The state agency did not cite Petitioner under this regulation because Petitioner's nurses had initially notified the physician. Tr. at 51. Whether or not this regulation could have been applied to the circumstances here, the regulation is instructive as to when a facility should consult with the physician. Further, as explained in the decision, the decline in R1's physical and mental status constituted a 'significant change' as that term is used in this regulation.

5. The record does contain an after-the-fact statement by an employee saying that R1 needed more help than usual on Saturday, February 3, was unusually exhausted and complained of shortness of breath frequently. CMS Ex. 7. However, in her interview with the surveyors, his daughter reported that she had had lunch with him and he 'wasn't acting any differently.' CMS Ex. 5, at 9. The nursing notes on February 3 reflect that R1 didn't feel well but was continent of bowel and bladder and could still accomplish transfers with assistance. CMS Ex. 14, at 2.

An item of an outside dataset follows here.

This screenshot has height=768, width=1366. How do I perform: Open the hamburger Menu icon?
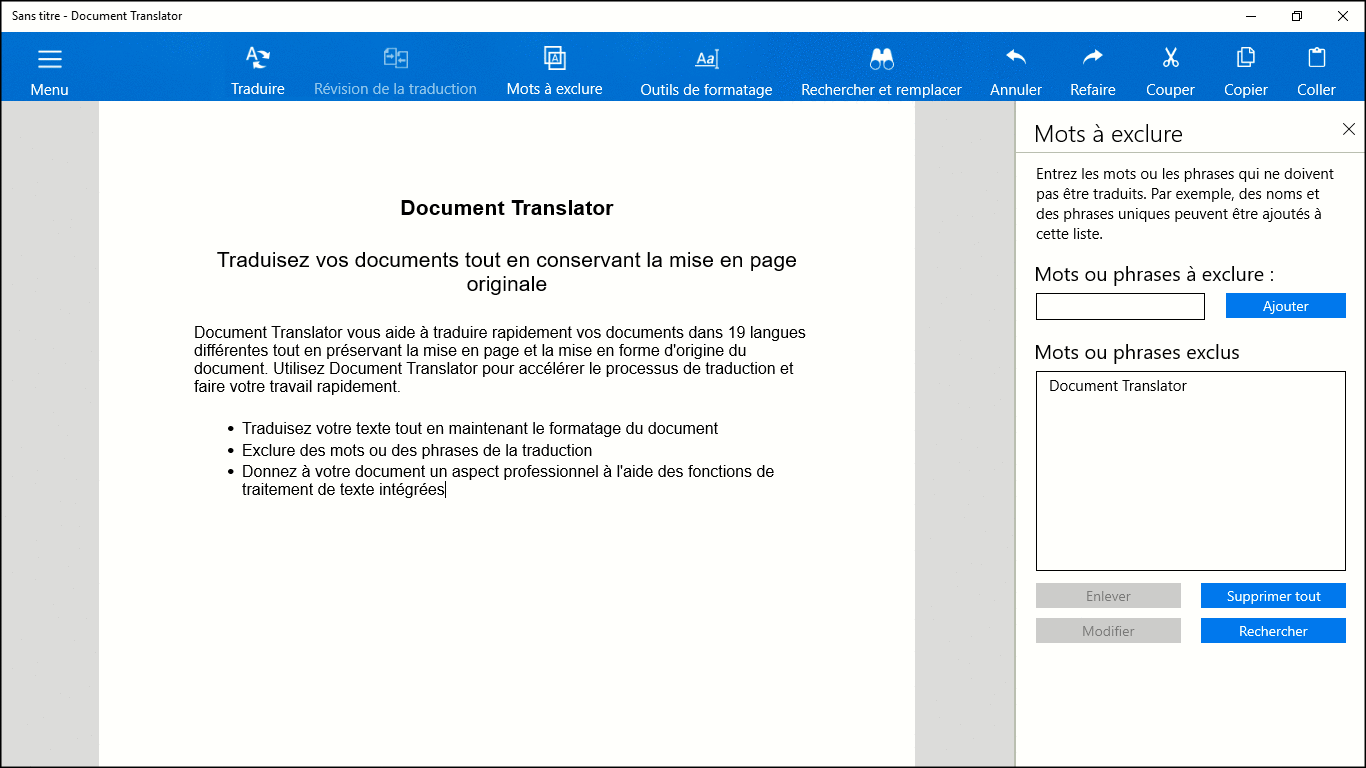pyautogui.click(x=49, y=60)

6. R1's daughter told a surveyor that the message from the nurse which was left on her answering machine at 1:00 said that R1 had taken a 'drastic turn for the worse.' CMS Ex. 5, at 9. The daughter also said that when she talked with the nurse at 1:30 p.m., the nurse said R1 was 'totally unresponsive.' Id. The hospice nurse's notes indicate that in the call to her at 1:10 p.m. the nurse said R1 'was declining rapidly.' CMS Ex. 11, at 1.

7. Petitioner complains that, based on the surveyors' testimony, 'it is impossible to tell how much additional contact with the physician would have been required in order to satisfy the survey team.' P. Posthearing Br. at 13. It concludes that '[t]he standard being cited in this deficiency does not appear to come from any 'standard of practice' in the medical community, but rather from the individual beliefs or ideals of each surveyor, making compliance with this deficiency impossible.' Id. at 14. Had Petitioner actually recontacted Dr. Patel and been cited with a deficiency, I would have to address this argument. However, given that Petitioner failed completely to notify Dr. Patel about R1's decline, it is not necessary to determine what notification would have constituted substantial compliance with the regulation.